Für den niedergelassenen Arzt sind seine Praxis (mit den ganzen Geräten), der Kundenstamm und die besagte Kassenzulassung ein wesentlicher Teil seiner Altersvorsorge, die natürlich eine hohe Rendite abwerfen soll. (Bezogen auf den eigenen Erwerb). Dies ist der zweite Teil des sog. Landarztproblems. Die neuen Landärzte sollen natürlich für gutes Geld diese Sachen übernehmen und dann mit ihren eigenen Einnahmen den dafür erforderlichen Kredit abstottern. Wenn sich aber die Region entvölkert und die Kunden wegsterben, ist die Chance hoch, trotz viel Arbeit mit einem Verlust aus dieser Sache herauszukommen.

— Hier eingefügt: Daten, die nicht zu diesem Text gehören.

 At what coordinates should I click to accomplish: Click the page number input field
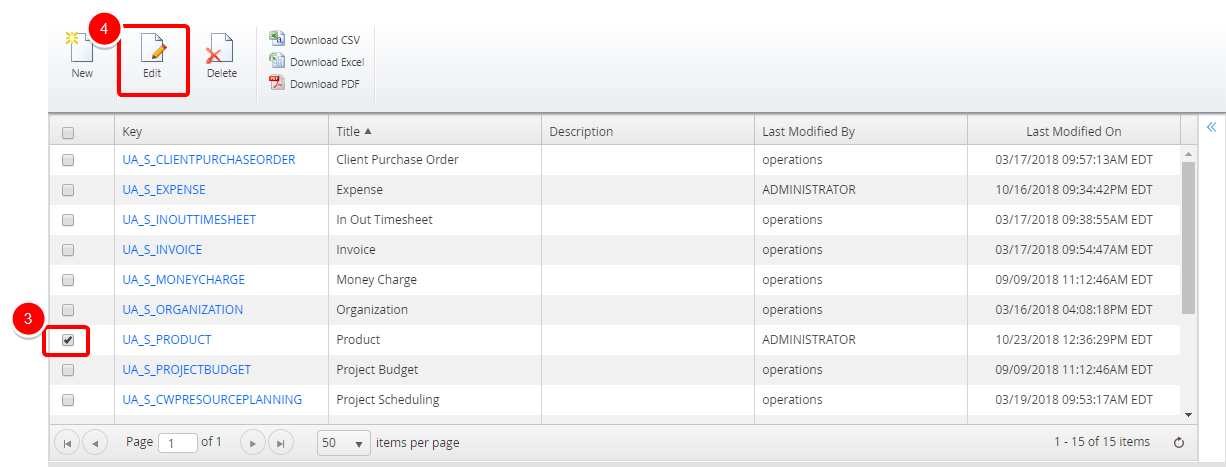tap(178, 442)
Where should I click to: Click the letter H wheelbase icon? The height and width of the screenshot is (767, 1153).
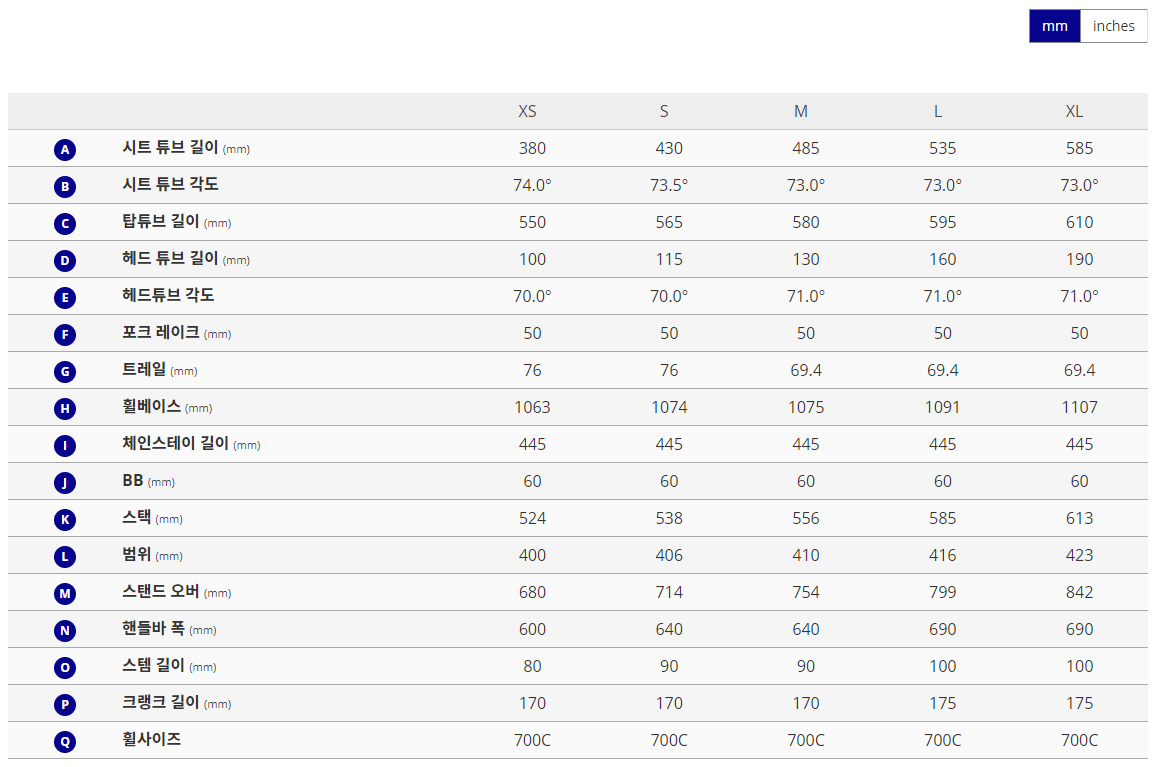[x=65, y=409]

Jetzt will NRW ja die Medizinstudenten zweiter Klasse einführen, um dieses Problem zu lösen.
Für das Gesundheitssystem, die Pflege (und auch die GRV) gilt:
1.) Alle Systeme sind unterfinanziert. Aber eine Anhebung auf die realen Kosten würde einen massiven Nettolohnverlust bedeuten, daher läßt man lieber die Finger davon.
2.) Da in Deutschland die Lohnkosten der mit Abstand größte Kostenfaktor sind, wird hier am Stärksten gespart. Dann muss die Pflegekraft halt noch für mehr Patienten rackern oder pflegefremde Tätigkeiten übernehmen, damit die Kasse stimmt.
3.) Auch für diese Bereiche gibt es ein Qualitäts- und Gerechtigkeitsproblem. Das kleine Dorfkrankenhaus mag zwar lauschig und familiär sein, hat aber kaum die erforderliche Praxis und Erfahrung, um mit Problemfällen die plötzlich auftreten können, angemessen umgehen zu können. Die Bettenburg mit Massenabfütterung für den Großstädter, der sowieso den ländlichen Raum quersubventioniert mit dem Sanatorium Lebensabend auf dem flachen Land, wird nicht zu machen sein.
4.) Aber das Hauptproblem unseres Systems ist der Standesdünkel, die Ungleichbehandlung von Freiberuflern, Unternehmern im Vergleich zu den zwangsversicherten Angestellten. Der "Private" versichert nur sein ganz persönliches Risiko. Die Solidarität ist für die Anderen. In der Rentenversicherung zahlen die Anderen die Rente für seine Alten, während er sein Vermögen gewinnbringend investieren kann. Wenn dann doch alles schieflaufen sollte, dann wird man ihn auch nicht mit der Blechbüchse in der FuZo finden. Nein, dann gibt es Hartz IV bzw. die Grusi, auf denen sich auch der größte Teil der Angestellten wiederfinden wird. Vielleicht bekommen die nach vielen Jahren der Zwangsabgabe Geld für eine Kiste Bier mehr im Monat. Aber mehr ist das unseren Politikern nicht wert. Aber klar! Das liegt ja auch daran, dass nur ein verschwindend geringer Teil von diesen selbst in diese Sozialsysteme einzahlt. Die Kassen der Anderen zu plündern ist in Berlin schon sehr lange ein Volkssport.
Das Posting wurde vom Benutzer editiert (12.08.2018 11:18).